- **To-do list**:
• 1. Answer these questions about the guest post on artists and the new music industry:
(a) What is Audiam's mission?
(b) According to the post, what is the main purpose of iTunes?
(c) Which device does the post say Amazon uses music to sell more of?
• 2. Rewrite the guest post on the music industry from the words "The following guest" through "music on YouTube.", replacing "YouTube" with "the web".

The following guest post comes from Jeff Price, founder of both spinART and TuneCore. His latest company, Audiam, has a mission to get artists paid for the use of their music on YouTube.

In today's new music industry of peer-to-peer file sharing, download stores, and on-demand streams, it's hard enough for an artist to make money by selling their music. So what happens when the world's largest music distributors and stores carry all the songs in world but don't need to sell any of them in order to make money?

The answer: revenue from the sale of music goes down for the artist, while simultaneously there is no negative financial impact on the new stores and distributors.


Interests are clearly misaligned. Artists have been reduced to replaceable cogs in a teeming mass of other undifferentiated music creators used purely as a commodity to represent breadth of choice for the consumer. In short, artists are used to financially fuel these new companies, but they are not reaping the same financial reward in return.
The old music industry may have had a lot wrong with it, but at least it was clear how everyone in the food chain — the artist, record label, music distributor and physical retail stores — could stay in business. The music had to be created, recorded, manufactured, distributed into stores and... SOLD.
Not so in the new music industry. Now it is only the artist who must sell their music in order to "stay in business". And artists are fending for themselves against a tidal wave in a sea of technology companies and venture capitalists. All sectors of the music industry are no longer being run by people from the music industry. This glaring misalignment does not bode well for the future of music.
Let's start with the music stores.

Music Stores/Services


Unlike the physical music store of yesteryear that needed to sell the CDs and vinyl sitting on their shelves to make money, the digital music stores and services of today (Pandora, iTunes, Amazon, Spotify, and others) can make money without ever selling -- or even streaming – all the music they 'stock'. In this digital age, amongst the new ways music is being utilized for profit, the sale or streaming of music is almost an afterthought.
Take iTunes, currently the obvious substitute for the traditional record store. If Apple happens to make money from the sale of the music (which, some suggest they didn't for many years ), all the better — but, the main purpose of iTunes is to make money for Apple by selling Apple products and gaining market share for its operating system.
Amazon is more or less in the same boat, using music as an enticement to motivate people to create Amazon accounts, buy other products that are not music (including their own Amazon Prime service), sell more Kindles, and gain market share. This explains why it sells music for less than it pays for it. Music acquires those customers for their other products and services.
And it's not just Apple and Amazon. Take a look at Spotify and other interactive streaming services. How is it possible that a company like Spotify, whose sole business model is to make money from the streaming of music, is not prioritizing makingmoney from the streaming of music?

The answer: Spotify doesn't need to stream the music it carries, nor be profitable from those songs it does stream, in order for its investors and owners to reach their financial finish line of selling the company or taking it public to make billions.

- **Information provided**:

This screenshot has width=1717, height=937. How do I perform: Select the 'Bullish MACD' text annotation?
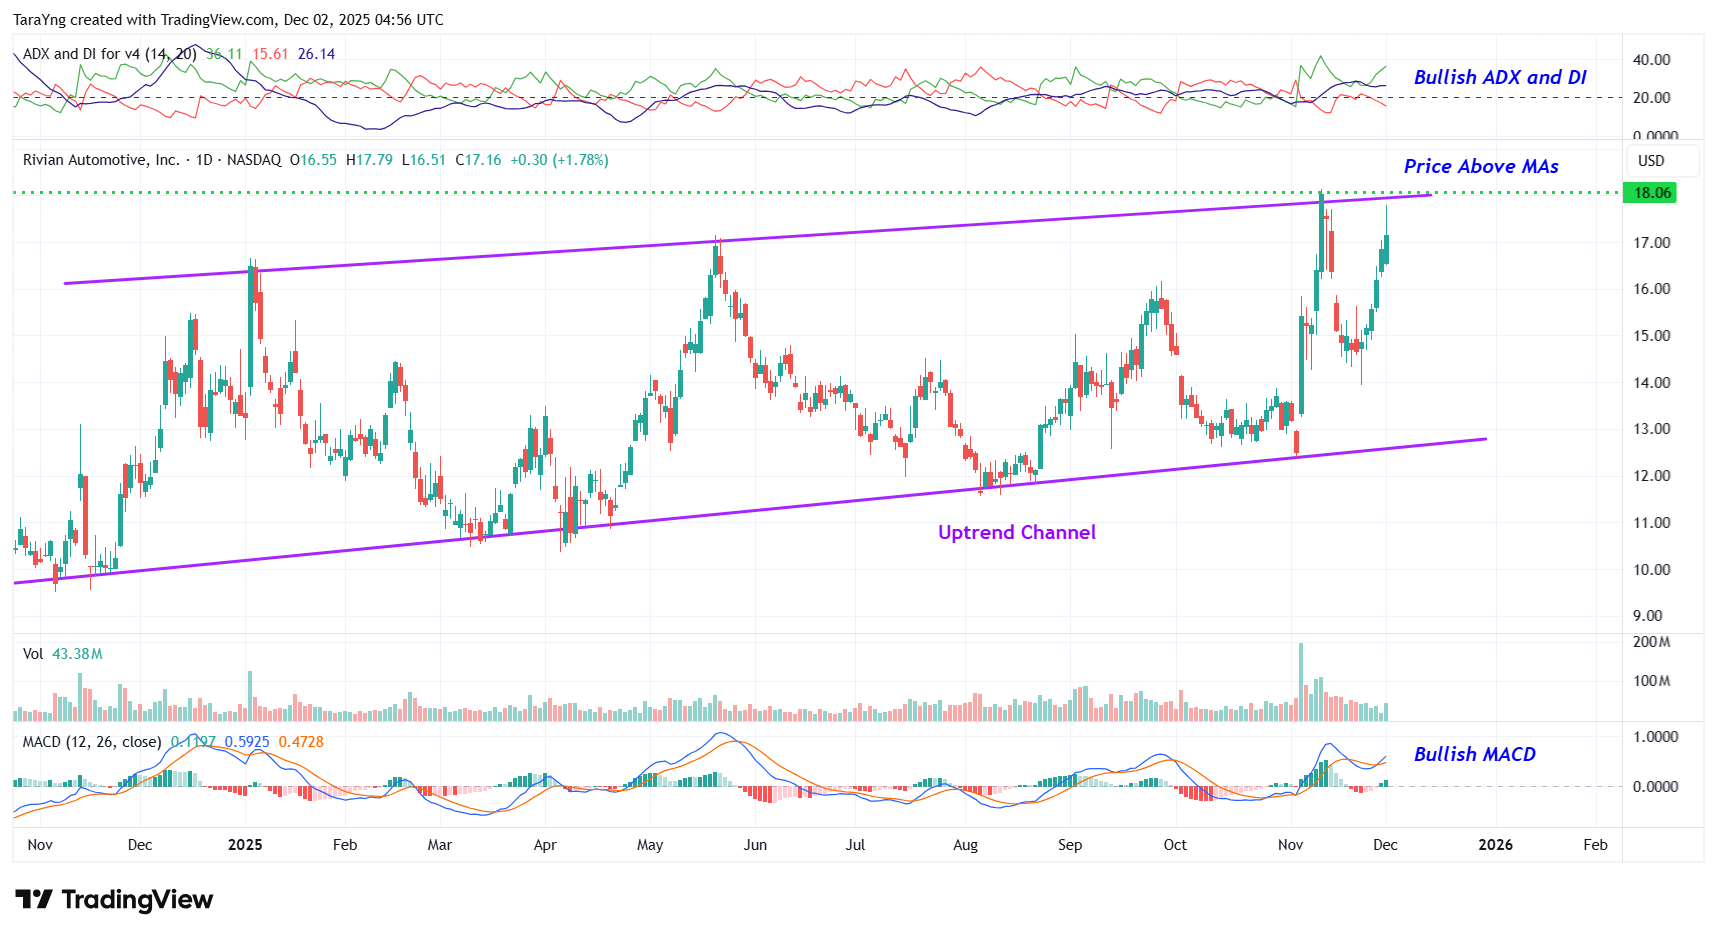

- **Solutions below**:
• 1.
(a) To get artists paid for the use of their music on YouTube.
(b) To make money for Apple by selling Apple products and gaining market share for its operating system.
(c) Kindles.

• 2.
The following guest post comes from Jeff Price, founder of both spinART and TuneCore. His latest company, Audiam, has a mission to get artists paid for the use of their music on the web.